Educators Want to Contribute to Accountability Decisions

January 24, 2008 1 min read

NewTalk, an online discussion tool, has a discussion on education that has quickly evolved into a conversation about the issues that are at the heart of NCLB: testing and accountability.

Some of the participants have their own outlets where they regularly air their opinions. It’s no surprise that Checker Finn believes in national standards. He writes about that regularly in the Education Gadfly. Diane Ravitch wants to scale back the federal role to standard setting and data collection. She espoused the same idea in The New York Times and her Bridging Differences blog.

The fresh voices in the NewTalk conversation belong to the educators. Like the others, Deb White and Ryan Hill criticize the current use of standardized tests and once-size-fits-all accountability systems.

“We are limiting ourselves, and our students, by focusing only on tests,” writes Deb White, a high school teacher in Cody, Wyo. “Other mechanisms for evaluation will take more time and effort on the part of educators, and more explanation to parents and community members, but are so much more effective.”

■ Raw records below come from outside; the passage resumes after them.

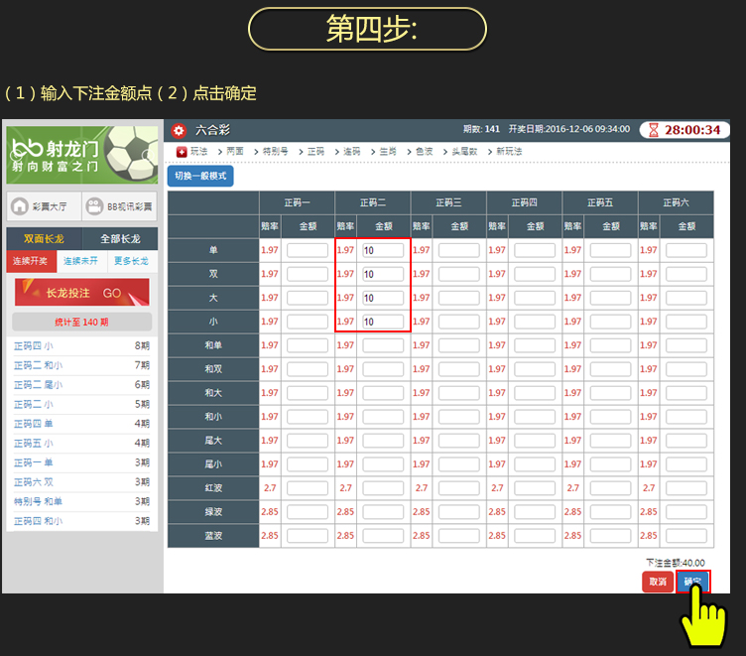The image size is (746, 656).
Task: Click the 射龙门 soccer ball logo
Action: click(131, 153)
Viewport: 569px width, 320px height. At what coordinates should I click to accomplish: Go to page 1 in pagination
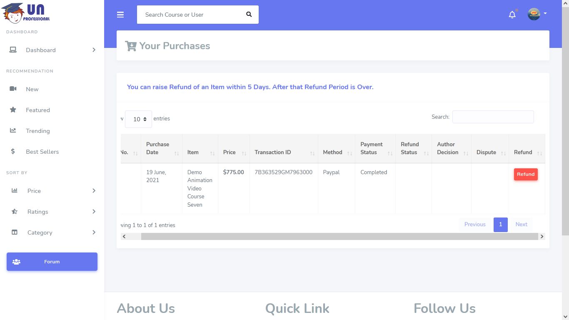point(500,225)
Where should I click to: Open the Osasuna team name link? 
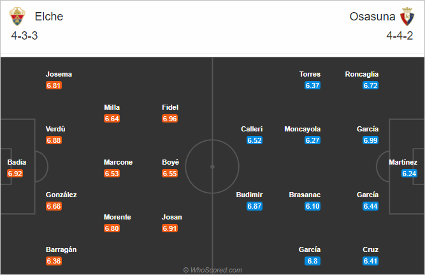372,17
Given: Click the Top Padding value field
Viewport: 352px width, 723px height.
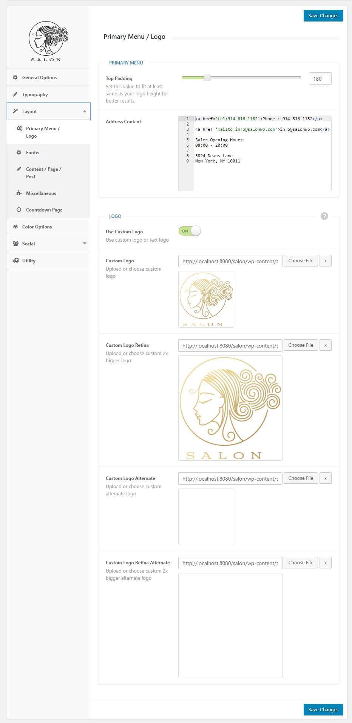Looking at the screenshot, I should click(x=320, y=79).
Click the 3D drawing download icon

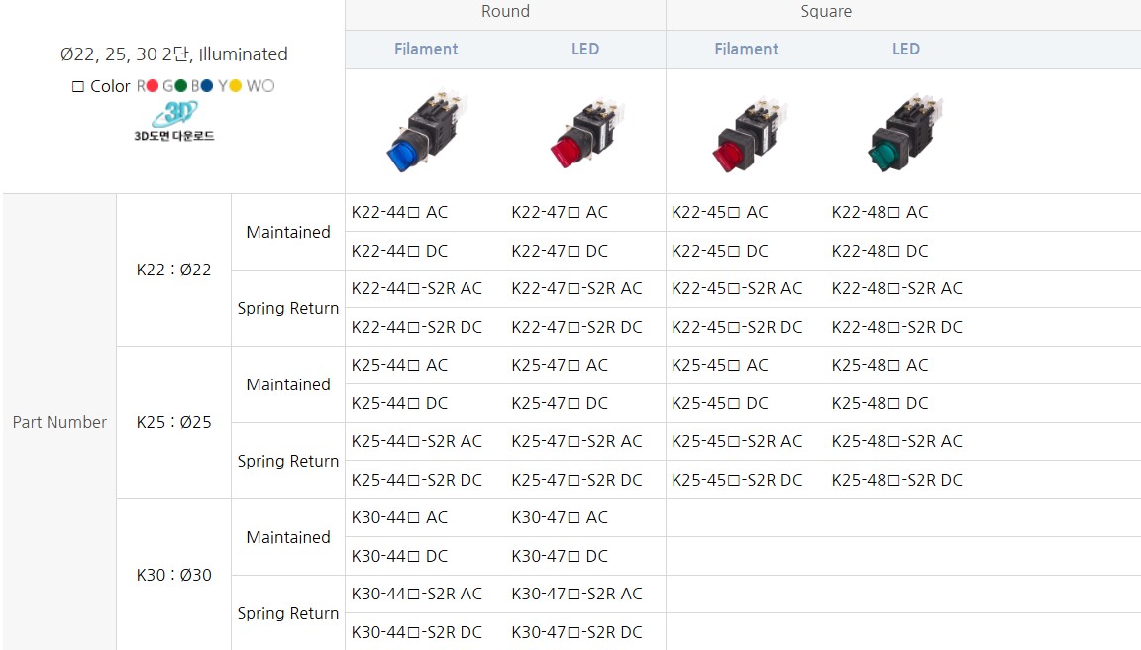[x=176, y=113]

Ryan Hill, who runs the network of KIPP schools in Newark, N.J., says KIPP uses standardized test scores as one measure to evaluate its schools. But it also puts its schools through a rigorous evaluation of classroom practices, student achievement on classroom work, and the school’s leadership.

“From this inspection (which takes multiple days),” Hill writes, “you get a real sense of the quality of the schools, and the training and experience of the inspectors lead to reliable and consistent analyses.”

White responds by endorsing the KIPP inspection system and adding other elements to NCLB accountability. Here are two:

Create a menu of assessment tools which states or districts could choose from to evaluate their students. (This would maintain a large degree of local control.) Train teachers to create assessments and rubrics which are appropriate and interesting to their students (Wyoming has a consortium devoted to developing Body of Evidence assessments and corresponding rubrics.)

All of this sounds a bit like what Helen F. Ladd was outlining in her commentary in the current issue of Education Week. When Congress gets serious about reauthorizing NCLB, will they listen to educators like White and Hill?

A version of this news article first appeared in the NCLB: Act II blog.